All of which completely invalidates a comment by highly respected coach Robert Landsdorp some 10 years ago, explaining why he felt a certain female player would never reach No. 1: "In women's tennis, you have to have made a mark by the time you're 16 -- won a Slam, a big tournament or beaten the No. 1. If you haven't, you will never become No. 1."

That's simply not the case any longer (the last teenager to win a major was Maria Sharapova, 19, at the 2006 U.S. Open), and here's where McEnroe comes in. He's fully aware of the collegiate experience, having played on two NCAA championship teams at Stanford in the late 1980s, and he admits that the USTA has "made mistakes," in some cases, by pushing kids to turn pro too early.

"We're making more of an effort to encourage kids to go to college, or to stay in school once they get there," McEnroe said in a telephone interview. "If you get someone as talented as Andy Roddick or Sam Querrey, it's pretty clear they're going to make a move to the pros, and rightly so. But over the last 15 years, I think we probably lost about a hundred potential top-100 players because they went pro too early. They were too young for a life on the road, they were lonely, and they got crushed by the competition. Next thing you know, they're completely out of the game.

"The reality is that college tennis is like Double-A ball, for the most part," said McEnroe. "You won't see many players who are going to wind up in the Top 10. But here in America, we could use more people in the top 30-50. We're really hurting in that department. In a lot of cases, I don't feel a player would lose any ground by playing in college. I'd be happy to see more of our young players take this road. It's a smart decision for tennis reasons, and also for life reasons."

John Isner is a good example of a player who went to college (Georgia) for four years, experienced the thrill of competing in the NCAA tournament, then hit the tour with a brand of maturity he hadn't known before. "Isner still talks about that, all the intangibles of the collegiate experience," said McEnroe. "There's a really talented kid, Michael Shabaz, who wasn't mentally prepared to turn pro three or four years ago. He just wasn't ready for that kind of grind, that kind of pressure. So he went to Virginia, where he's just wrapping up a great career, and we brought him down to our last Davis Cup match, in Chile, as a practice player. He was totally blown away by what Roddick, Mardy Fish and the Bryan brothers do on a daily basis. And he's as gung-ho as ever. He's going to come out of college at 21, 22 years old with a lot more positive energy."

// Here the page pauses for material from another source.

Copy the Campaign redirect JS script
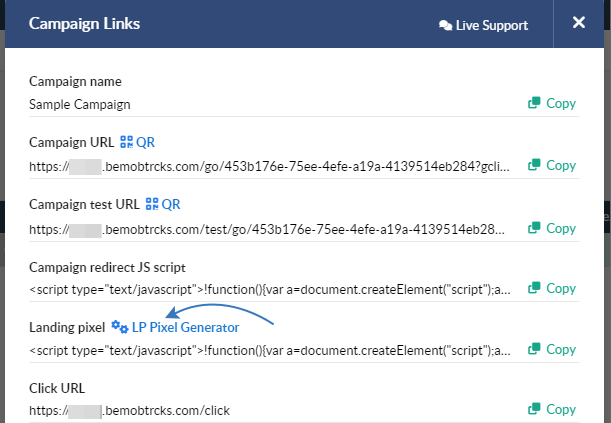The image size is (611, 423). 552,289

We'll never return to the glory days of collegiate tennis, when the likes of John McEnroe, Jimmy Connors, Arthur Ashe and Stan Smith won NCAA singles championships. Inside Tennis editor Bill Simons notes that at one point in 1981, there were four former Stanford players in the top 15 and seven in the top 55 (McEnroe, Gene Mayer, Roscoe Tanner, Sandy Mayer, Tim Mayotte, Pat DuPre and Peter Rennert). The game has gone international, beyond anyone's wildest dreams, and there's a lot more money at stake.

But maturity was a major theme at the recent French Open, on both the men's and women's side, with a lot of powerful voices in chorus. Martina Navratilova called it "full-on insane" for kids to be driven to win before they even reach their teenage years. Enthralled by the all-court spectacle of the Li-Schiavone women's final, John McEnroe said on the NBC telecast, "The way the women's game is going, players can maximize their potential later on and not burn out so early. There's a lesson to be learned out there for parents who are pushing their kids too soon to turn pro."

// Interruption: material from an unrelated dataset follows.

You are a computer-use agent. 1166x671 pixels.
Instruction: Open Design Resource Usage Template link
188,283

Expecting immediate change would be something like waiting for the tours to cut two months off their schedules, or for the Davis Cup calendar to make sense. Isner's enviable career path doesn't seem to have had much impact. But what if a handful of bright, worldly teenagers decided to attend college, squared off routinely in the big events, then emerged as mature young women capable of making some Grand Slam noise? It just might start a trend.